Stored items

○ ○ ○ ○

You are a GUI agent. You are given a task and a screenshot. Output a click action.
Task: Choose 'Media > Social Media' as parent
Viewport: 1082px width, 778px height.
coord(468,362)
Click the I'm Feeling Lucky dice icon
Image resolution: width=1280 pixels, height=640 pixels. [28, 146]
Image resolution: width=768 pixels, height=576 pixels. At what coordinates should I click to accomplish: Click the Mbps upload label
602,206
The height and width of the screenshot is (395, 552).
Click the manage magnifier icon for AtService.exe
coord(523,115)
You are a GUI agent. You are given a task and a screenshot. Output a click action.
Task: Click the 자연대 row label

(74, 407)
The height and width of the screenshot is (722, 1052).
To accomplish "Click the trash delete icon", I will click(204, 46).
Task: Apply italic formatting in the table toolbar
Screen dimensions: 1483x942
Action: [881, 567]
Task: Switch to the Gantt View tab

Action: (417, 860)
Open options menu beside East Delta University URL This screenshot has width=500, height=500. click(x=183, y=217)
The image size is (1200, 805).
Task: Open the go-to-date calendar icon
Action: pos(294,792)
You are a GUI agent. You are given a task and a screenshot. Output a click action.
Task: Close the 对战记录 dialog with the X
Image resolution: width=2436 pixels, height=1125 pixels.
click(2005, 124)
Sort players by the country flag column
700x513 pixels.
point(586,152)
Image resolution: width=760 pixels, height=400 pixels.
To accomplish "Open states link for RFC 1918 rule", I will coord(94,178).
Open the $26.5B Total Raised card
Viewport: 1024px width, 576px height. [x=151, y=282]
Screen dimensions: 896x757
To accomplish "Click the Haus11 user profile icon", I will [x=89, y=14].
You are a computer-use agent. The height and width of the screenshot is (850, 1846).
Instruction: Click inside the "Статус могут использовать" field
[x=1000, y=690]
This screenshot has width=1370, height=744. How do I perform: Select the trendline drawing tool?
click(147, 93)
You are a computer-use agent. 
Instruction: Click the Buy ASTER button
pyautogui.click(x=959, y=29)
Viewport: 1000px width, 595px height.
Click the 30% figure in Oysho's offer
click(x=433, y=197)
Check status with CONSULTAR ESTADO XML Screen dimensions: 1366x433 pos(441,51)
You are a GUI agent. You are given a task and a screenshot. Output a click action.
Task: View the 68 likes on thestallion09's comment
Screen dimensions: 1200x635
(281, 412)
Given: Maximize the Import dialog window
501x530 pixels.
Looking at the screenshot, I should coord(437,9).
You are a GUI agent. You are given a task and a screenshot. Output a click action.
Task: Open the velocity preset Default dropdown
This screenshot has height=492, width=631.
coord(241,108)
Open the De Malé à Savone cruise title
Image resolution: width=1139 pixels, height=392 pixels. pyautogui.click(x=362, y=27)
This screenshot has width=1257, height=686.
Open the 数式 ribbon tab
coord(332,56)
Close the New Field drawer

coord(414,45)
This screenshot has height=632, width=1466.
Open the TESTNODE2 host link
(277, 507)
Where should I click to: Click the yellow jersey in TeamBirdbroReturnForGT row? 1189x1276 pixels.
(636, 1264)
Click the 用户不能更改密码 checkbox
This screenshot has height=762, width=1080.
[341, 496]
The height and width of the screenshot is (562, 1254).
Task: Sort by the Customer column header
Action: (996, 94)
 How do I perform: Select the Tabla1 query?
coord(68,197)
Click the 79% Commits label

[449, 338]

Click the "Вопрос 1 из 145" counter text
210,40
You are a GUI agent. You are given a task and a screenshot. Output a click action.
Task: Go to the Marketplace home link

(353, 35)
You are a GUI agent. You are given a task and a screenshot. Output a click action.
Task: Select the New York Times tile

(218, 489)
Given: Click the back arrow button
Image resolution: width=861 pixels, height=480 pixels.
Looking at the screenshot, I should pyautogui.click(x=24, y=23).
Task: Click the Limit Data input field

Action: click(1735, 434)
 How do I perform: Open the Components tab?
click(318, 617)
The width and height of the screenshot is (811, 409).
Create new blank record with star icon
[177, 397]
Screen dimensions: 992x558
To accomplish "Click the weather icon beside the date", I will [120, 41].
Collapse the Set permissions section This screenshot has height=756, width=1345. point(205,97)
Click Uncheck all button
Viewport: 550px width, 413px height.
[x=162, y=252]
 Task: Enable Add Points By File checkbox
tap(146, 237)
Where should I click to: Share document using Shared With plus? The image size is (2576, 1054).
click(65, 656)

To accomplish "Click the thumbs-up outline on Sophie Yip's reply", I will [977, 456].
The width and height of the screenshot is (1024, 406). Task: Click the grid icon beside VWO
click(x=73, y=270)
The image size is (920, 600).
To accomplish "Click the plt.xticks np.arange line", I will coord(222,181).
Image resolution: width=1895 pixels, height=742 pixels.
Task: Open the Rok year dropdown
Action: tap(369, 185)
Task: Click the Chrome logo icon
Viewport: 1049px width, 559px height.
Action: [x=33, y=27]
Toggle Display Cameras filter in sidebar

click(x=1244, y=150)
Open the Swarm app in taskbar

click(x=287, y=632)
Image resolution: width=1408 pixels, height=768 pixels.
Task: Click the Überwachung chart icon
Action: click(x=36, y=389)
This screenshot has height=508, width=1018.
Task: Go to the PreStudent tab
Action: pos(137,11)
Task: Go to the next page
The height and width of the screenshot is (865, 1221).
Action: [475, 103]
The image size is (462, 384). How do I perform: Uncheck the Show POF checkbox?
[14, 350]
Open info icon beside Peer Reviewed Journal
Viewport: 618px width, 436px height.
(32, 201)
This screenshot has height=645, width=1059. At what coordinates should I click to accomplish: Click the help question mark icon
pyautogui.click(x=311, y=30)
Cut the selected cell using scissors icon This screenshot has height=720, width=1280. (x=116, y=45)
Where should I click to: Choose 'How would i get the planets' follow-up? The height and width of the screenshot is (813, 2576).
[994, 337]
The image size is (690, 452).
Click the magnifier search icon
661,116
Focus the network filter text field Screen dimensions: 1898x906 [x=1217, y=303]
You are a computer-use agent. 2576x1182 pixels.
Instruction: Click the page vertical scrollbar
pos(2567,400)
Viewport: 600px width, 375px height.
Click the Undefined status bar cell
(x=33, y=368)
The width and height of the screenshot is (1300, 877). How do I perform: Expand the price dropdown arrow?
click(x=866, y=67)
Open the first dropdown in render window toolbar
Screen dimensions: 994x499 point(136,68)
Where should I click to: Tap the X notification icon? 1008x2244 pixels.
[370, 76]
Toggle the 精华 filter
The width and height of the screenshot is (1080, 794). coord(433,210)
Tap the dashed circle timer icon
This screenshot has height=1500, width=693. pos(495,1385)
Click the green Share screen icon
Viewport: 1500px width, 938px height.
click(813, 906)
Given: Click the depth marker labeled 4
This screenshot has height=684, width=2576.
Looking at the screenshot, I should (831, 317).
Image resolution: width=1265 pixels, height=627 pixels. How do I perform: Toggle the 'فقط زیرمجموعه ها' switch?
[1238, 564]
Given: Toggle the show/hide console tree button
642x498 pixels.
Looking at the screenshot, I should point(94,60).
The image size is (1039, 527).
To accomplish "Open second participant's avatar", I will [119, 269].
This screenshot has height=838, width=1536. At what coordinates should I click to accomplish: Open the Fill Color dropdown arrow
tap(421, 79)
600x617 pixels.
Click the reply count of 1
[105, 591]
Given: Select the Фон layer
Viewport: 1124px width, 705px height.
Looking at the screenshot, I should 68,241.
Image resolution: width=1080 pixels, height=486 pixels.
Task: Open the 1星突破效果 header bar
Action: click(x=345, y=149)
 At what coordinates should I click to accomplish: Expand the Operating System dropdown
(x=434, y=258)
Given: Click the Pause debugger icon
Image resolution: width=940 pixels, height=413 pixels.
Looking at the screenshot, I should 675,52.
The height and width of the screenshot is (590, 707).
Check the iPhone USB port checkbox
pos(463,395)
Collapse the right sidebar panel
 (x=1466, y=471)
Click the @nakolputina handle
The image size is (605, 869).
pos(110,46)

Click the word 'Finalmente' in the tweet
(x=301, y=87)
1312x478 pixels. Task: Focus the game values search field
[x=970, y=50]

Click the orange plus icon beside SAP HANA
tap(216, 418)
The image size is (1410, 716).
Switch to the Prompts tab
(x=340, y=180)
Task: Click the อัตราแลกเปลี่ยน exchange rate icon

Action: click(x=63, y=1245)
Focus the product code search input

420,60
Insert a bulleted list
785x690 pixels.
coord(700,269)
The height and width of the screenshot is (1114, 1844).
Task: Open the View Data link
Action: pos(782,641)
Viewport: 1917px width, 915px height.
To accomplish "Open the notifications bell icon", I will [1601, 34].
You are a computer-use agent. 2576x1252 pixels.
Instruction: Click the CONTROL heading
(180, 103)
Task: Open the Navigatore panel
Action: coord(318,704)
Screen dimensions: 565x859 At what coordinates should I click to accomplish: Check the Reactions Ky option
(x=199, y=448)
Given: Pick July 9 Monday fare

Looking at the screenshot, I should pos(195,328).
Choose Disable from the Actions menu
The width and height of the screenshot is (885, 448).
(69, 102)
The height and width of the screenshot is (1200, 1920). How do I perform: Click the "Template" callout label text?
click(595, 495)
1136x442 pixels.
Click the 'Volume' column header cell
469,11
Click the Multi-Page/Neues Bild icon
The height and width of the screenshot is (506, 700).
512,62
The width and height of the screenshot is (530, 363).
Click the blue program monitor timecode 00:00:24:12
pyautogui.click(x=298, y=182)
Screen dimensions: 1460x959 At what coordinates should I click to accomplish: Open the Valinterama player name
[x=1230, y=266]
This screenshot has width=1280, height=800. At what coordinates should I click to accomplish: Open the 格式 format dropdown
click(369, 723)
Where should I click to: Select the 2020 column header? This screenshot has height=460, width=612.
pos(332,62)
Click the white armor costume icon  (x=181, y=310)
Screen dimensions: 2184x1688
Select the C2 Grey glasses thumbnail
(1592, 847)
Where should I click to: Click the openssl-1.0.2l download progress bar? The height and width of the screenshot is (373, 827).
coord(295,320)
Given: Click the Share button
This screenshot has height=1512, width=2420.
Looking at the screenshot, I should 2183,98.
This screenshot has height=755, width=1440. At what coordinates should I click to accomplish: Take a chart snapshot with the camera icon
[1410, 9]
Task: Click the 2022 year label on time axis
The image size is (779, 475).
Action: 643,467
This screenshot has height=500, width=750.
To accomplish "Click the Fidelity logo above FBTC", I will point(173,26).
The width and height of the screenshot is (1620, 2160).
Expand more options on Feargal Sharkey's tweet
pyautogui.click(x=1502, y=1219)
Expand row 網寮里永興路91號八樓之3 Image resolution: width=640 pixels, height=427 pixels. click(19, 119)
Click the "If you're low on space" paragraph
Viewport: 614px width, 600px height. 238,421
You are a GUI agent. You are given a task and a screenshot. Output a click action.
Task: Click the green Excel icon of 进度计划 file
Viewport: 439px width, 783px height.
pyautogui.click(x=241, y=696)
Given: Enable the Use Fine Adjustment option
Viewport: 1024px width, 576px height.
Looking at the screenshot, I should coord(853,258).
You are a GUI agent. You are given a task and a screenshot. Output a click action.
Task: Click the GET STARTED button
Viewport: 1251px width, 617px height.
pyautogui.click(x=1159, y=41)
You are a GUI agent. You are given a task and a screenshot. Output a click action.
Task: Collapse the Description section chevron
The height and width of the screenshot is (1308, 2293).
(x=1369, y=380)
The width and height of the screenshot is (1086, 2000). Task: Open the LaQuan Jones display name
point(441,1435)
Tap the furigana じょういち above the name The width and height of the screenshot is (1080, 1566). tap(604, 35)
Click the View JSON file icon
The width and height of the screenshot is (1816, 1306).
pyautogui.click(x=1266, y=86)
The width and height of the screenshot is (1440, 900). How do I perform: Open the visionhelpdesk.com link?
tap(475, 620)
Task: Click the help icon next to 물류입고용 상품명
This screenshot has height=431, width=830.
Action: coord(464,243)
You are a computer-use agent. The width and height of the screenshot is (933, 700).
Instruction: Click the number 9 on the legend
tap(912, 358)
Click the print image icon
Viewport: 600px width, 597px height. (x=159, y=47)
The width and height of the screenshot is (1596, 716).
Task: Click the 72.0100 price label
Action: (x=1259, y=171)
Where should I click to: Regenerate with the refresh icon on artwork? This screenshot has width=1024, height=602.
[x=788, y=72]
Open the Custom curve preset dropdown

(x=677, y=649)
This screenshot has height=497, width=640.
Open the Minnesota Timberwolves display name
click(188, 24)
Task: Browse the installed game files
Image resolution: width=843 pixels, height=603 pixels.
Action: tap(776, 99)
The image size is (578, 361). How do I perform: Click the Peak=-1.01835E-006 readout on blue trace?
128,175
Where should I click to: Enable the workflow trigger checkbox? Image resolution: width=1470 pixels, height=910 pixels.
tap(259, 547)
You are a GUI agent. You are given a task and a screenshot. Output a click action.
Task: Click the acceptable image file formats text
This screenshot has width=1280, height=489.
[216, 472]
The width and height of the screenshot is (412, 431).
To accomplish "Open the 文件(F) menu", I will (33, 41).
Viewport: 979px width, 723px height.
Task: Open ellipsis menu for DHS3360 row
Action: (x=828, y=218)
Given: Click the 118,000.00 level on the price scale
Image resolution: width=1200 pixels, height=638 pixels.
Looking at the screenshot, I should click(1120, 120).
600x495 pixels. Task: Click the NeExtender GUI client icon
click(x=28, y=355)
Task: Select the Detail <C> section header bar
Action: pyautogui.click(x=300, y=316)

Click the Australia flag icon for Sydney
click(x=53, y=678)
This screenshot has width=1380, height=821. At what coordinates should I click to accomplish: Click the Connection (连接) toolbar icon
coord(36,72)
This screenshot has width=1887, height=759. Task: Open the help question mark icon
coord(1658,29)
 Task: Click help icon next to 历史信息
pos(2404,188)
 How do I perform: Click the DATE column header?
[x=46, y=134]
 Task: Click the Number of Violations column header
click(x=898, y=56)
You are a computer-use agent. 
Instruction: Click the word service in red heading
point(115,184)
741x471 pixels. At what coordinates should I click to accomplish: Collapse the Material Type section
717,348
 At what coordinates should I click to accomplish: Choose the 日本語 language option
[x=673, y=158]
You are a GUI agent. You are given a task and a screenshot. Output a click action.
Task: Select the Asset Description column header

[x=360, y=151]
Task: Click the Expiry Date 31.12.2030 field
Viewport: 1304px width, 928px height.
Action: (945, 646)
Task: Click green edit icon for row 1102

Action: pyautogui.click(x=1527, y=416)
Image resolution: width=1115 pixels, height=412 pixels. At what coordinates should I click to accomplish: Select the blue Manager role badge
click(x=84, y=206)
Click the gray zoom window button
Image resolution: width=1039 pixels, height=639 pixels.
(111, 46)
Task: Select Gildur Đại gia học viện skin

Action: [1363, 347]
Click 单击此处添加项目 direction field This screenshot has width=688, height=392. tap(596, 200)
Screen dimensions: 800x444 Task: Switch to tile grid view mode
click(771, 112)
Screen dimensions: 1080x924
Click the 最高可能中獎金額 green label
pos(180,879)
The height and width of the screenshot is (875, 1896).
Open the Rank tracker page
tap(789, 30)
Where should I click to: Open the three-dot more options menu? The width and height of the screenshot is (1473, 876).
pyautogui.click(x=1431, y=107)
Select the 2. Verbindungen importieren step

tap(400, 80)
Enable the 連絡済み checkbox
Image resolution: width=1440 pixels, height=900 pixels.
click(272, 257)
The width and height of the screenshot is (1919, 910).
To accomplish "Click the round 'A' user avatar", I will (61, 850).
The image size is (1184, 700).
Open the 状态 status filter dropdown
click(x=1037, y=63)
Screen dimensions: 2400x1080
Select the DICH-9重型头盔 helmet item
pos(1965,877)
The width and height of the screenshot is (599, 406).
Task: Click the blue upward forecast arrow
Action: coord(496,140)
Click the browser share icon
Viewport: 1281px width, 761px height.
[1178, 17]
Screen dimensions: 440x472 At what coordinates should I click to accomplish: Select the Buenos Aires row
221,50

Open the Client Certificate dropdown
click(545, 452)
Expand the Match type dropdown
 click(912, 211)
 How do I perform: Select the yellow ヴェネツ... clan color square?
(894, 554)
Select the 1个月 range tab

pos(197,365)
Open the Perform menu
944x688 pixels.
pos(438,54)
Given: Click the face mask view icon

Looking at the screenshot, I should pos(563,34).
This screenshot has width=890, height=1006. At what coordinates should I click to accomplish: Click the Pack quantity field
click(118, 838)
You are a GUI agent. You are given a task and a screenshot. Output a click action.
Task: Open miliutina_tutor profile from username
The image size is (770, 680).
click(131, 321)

○ ○ ○ ○

YOUR GOAL: Determine the number of lines in the records that include the string "from", and respond with that number only.

WRITTEN ANSWER: 2